Bugün hangimiz köyde yaşamak için can atıyor? 'Gidip çiftçilikle uğraşayım, zeytin çırpayım, buğday ekeyim' diyen kimse yokken, nasıl oluyor da tarım ürünü ithal etmeyi abes bulabiliyoruz?

Yine biz değil miyiz bir yerde tezek kokusu duyduğumuzda arabamıza atlayıp ardımıza bile bakmadan oradan uzaklaşan? Neden hayvan ihracatını eleştirebilme hakkını kendimizde bulabiliyoruz?

***

Babam kasap. Yardım için dükkana gittiğimde, özellikle son dönemlerde sıkça duyduğum birkaç cümle vardı. İnsanlar et fiyatlarından dem vuruyor, geçmişe dönük örnekler vererek zamanında evlerine poşet poşet et taşıyabildiklerini hatırlatıyordu.

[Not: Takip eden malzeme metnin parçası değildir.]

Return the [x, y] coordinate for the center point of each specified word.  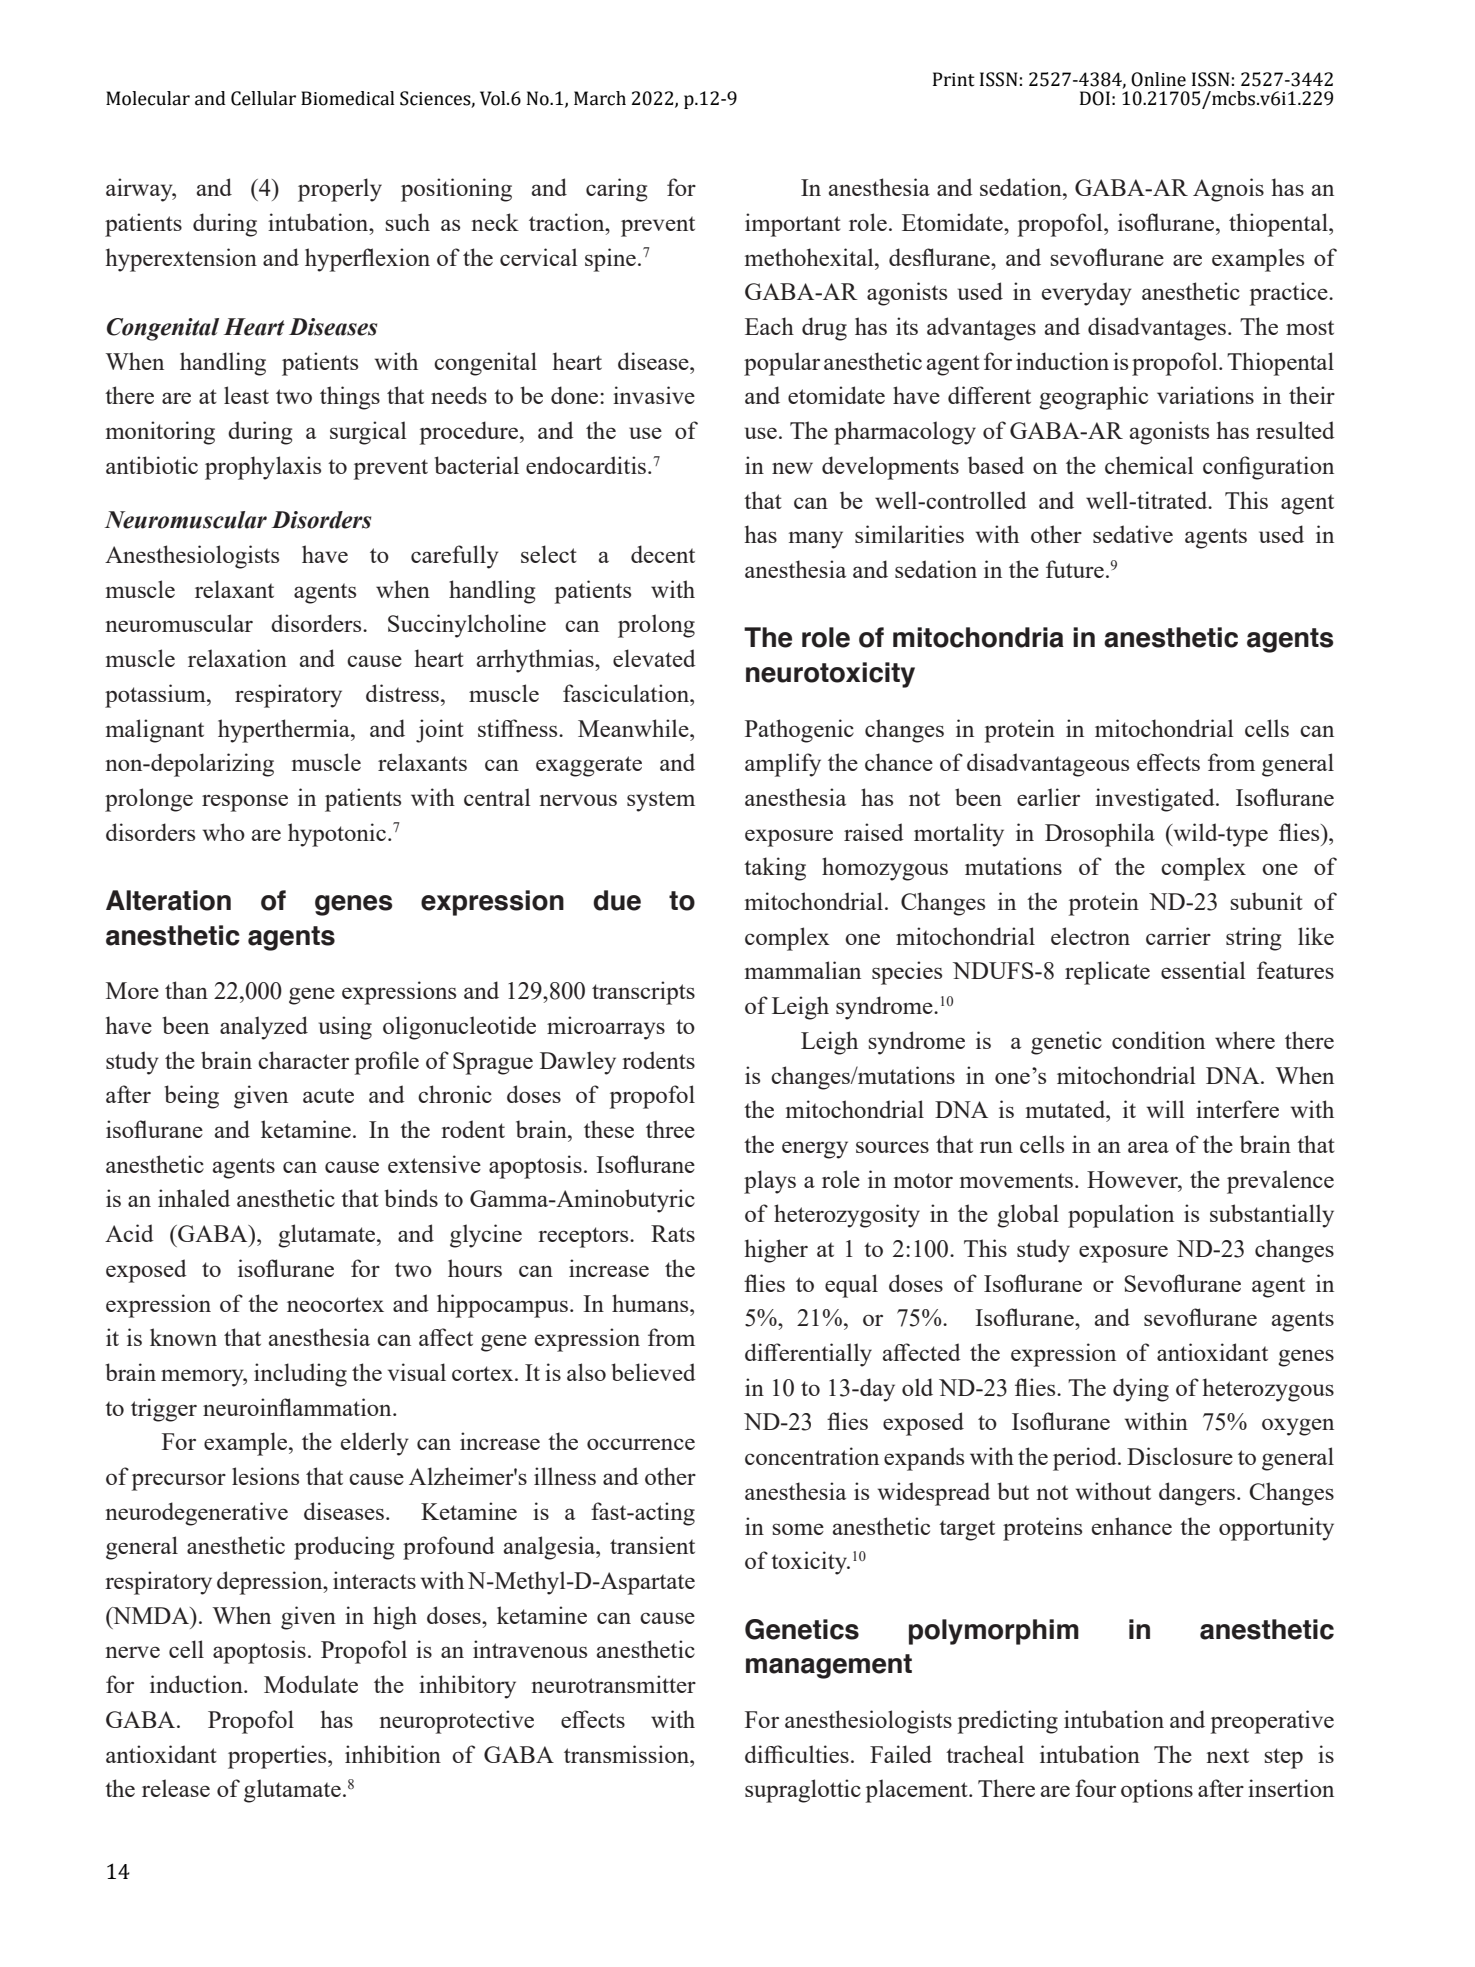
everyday [1087, 294]
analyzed [264, 1028]
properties [278, 1757]
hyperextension [181, 260]
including [300, 1375]
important [793, 225]
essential [1203, 970]
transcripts [643, 993]
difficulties [797, 1754]
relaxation [237, 658]
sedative [1133, 534]
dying [1141, 1390]
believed [654, 1372]
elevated [654, 658]
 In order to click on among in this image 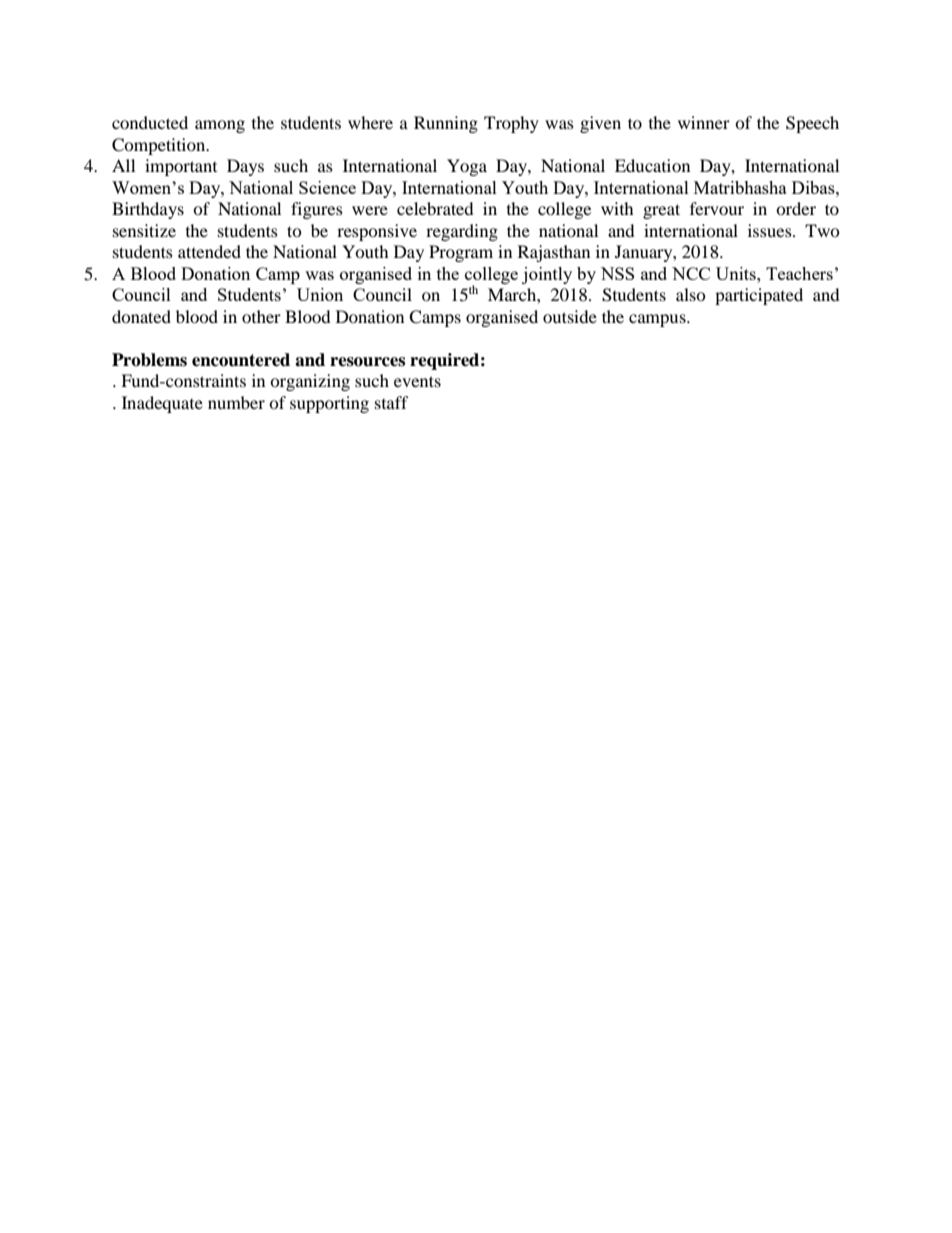, I will do `click(220, 126)`.
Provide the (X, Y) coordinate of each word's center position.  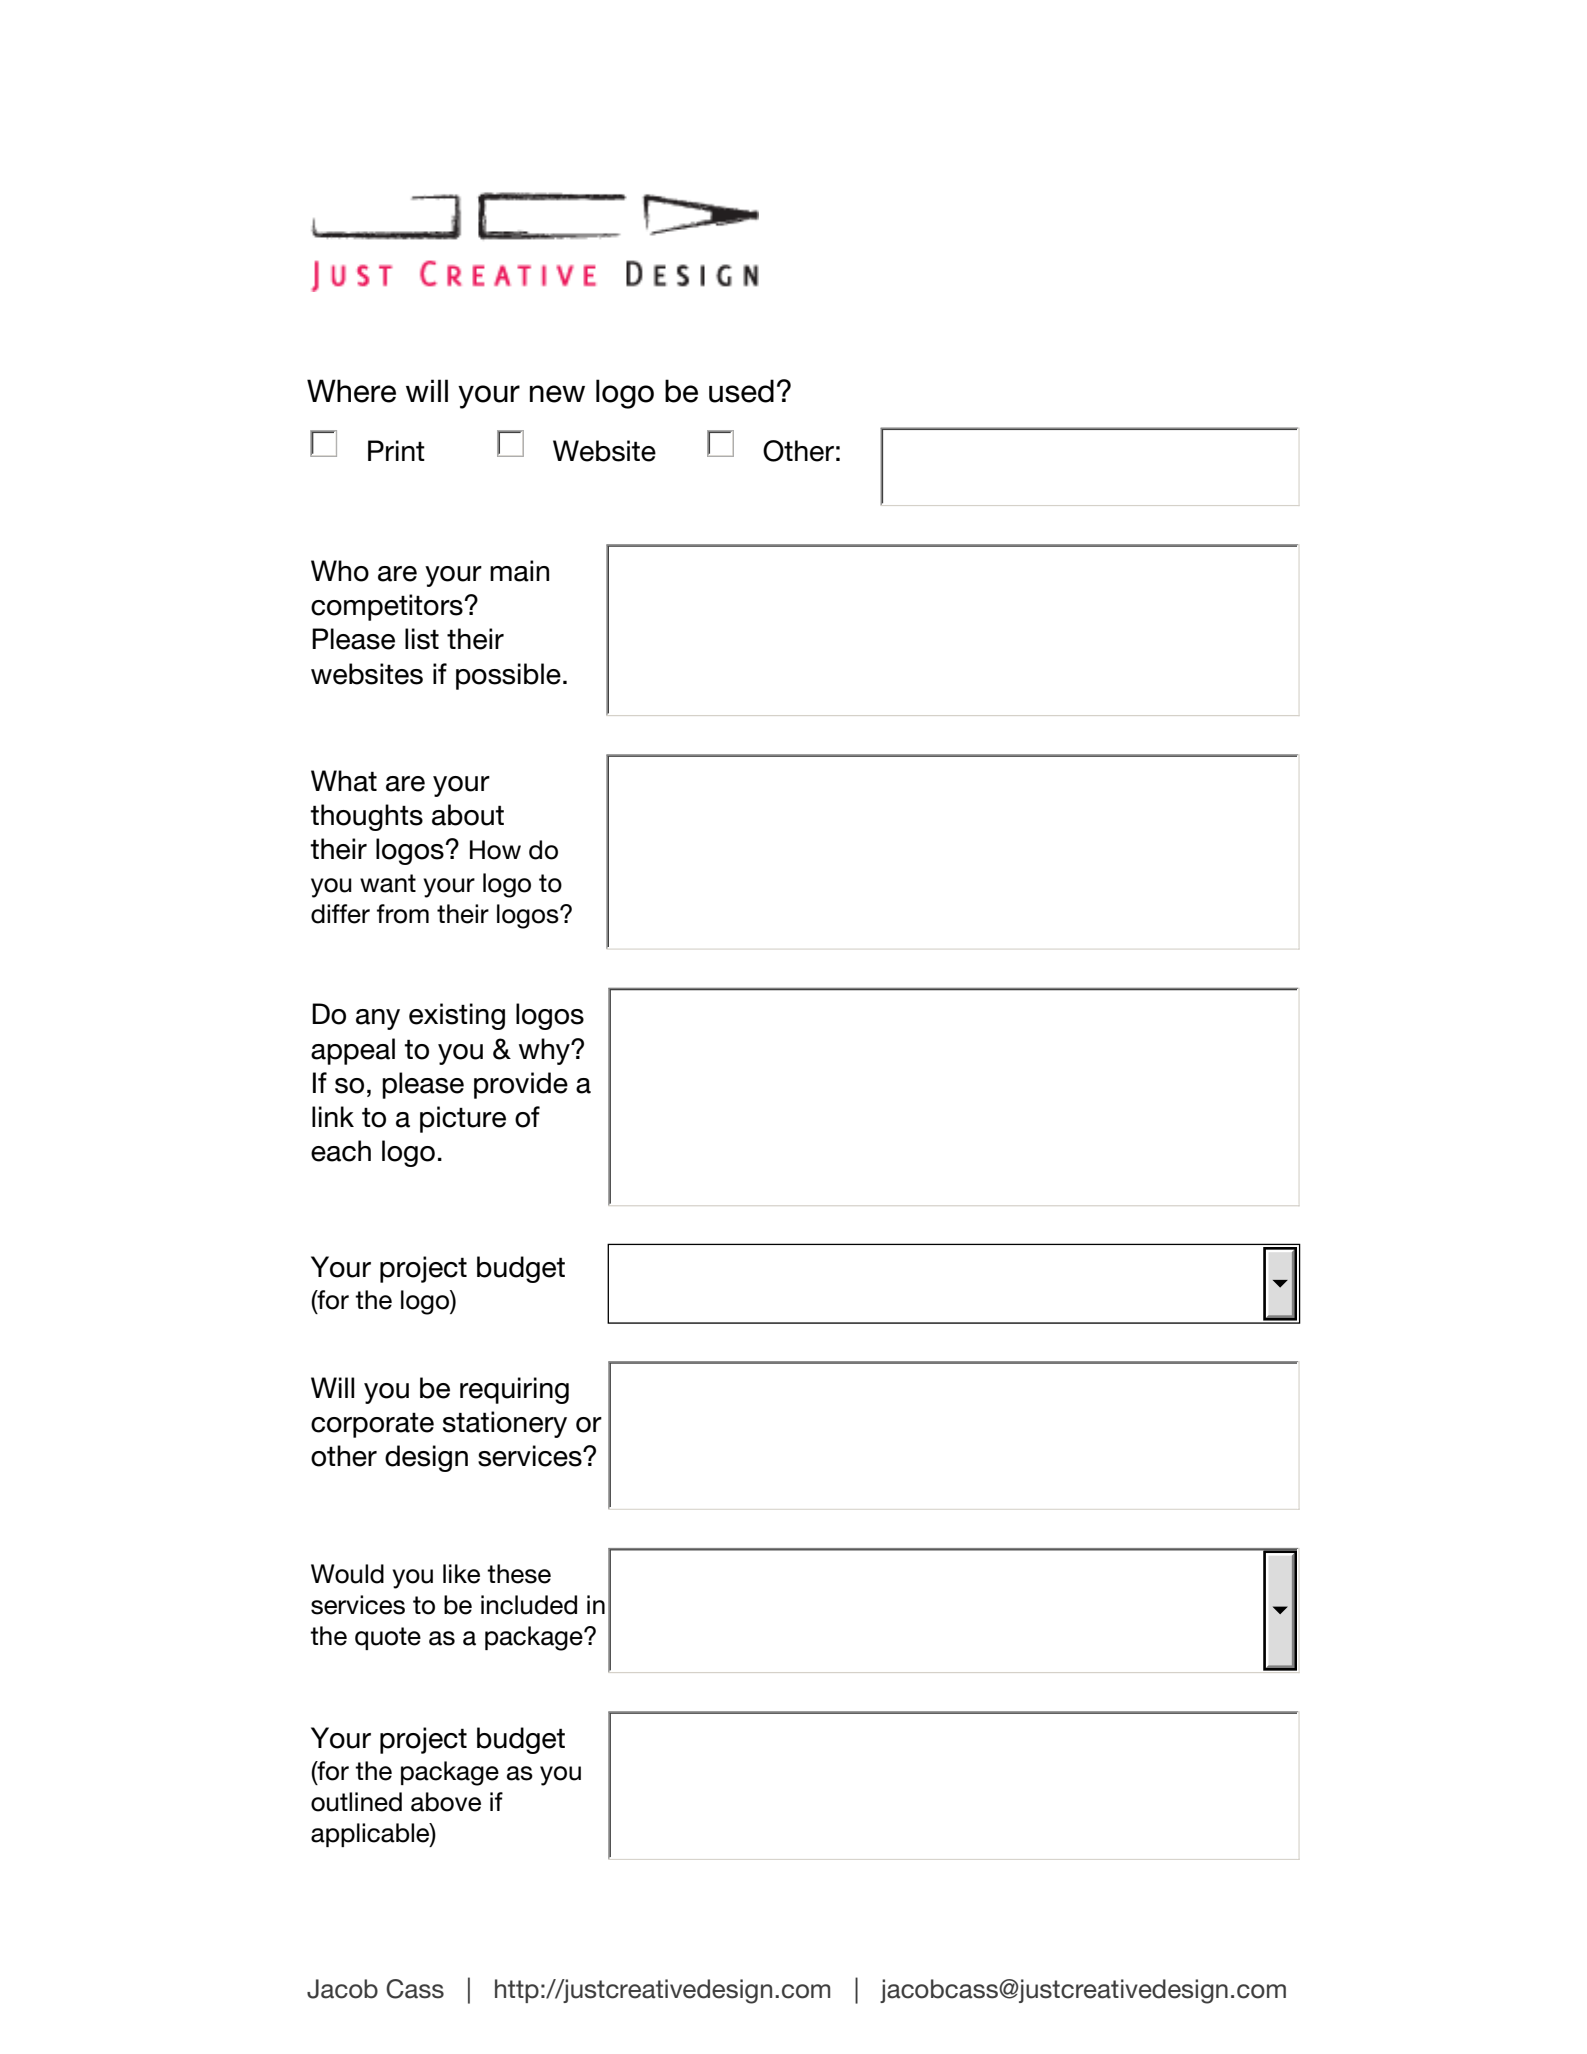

Farkında mıyız bilmem ama geçmiş yıllarda ete verdiğimiz parayı artık cep telefonlarına, faturalarına, evlerimizdeki yüz bilmem kaç ekran LCD televizyonlarımızın taksitlerine, fiber hızda kullandığımız internetimize ve 2 menü sadece 24.99 TL diye ucuz bulduğumuz hamburgerlere veriyoruz.

Ee, cebimizde para kalmayınca et fiyatlarını pahalı bulmamız normal değil mi?

***

Köyde oturup domates, biber yetiştirip yoğurdumuzu kendimiz yapabilecekken şehirlere yerleşip asgari ücrete çalışmayı tercih edip, maaşının yarısını kiraya verdikten sonra hayat şartlarından dem vuran yine bizler değil miyiz?

Ekmek almaya bile arabayla gidip sonrasında spor salonlarına 'Yıllık abone oldum, daha ucuza geldi' diyerek çuvalla para bayılan yine bizleriz.

Verilecek örnek ve tezatlıklar böyle uzar gider. Zeytinyağıyla başladım yazımda bambaşka şeylere değinip biraz boyumdan büyük laflar etmiş olabilirim.

Sizleri kızdırdıysam affola...

Doğru söylediğimi düşünüyorsanız da ne mutlu bana.

Yeni yıl sizlere sağlık ve mutluluk getirsin.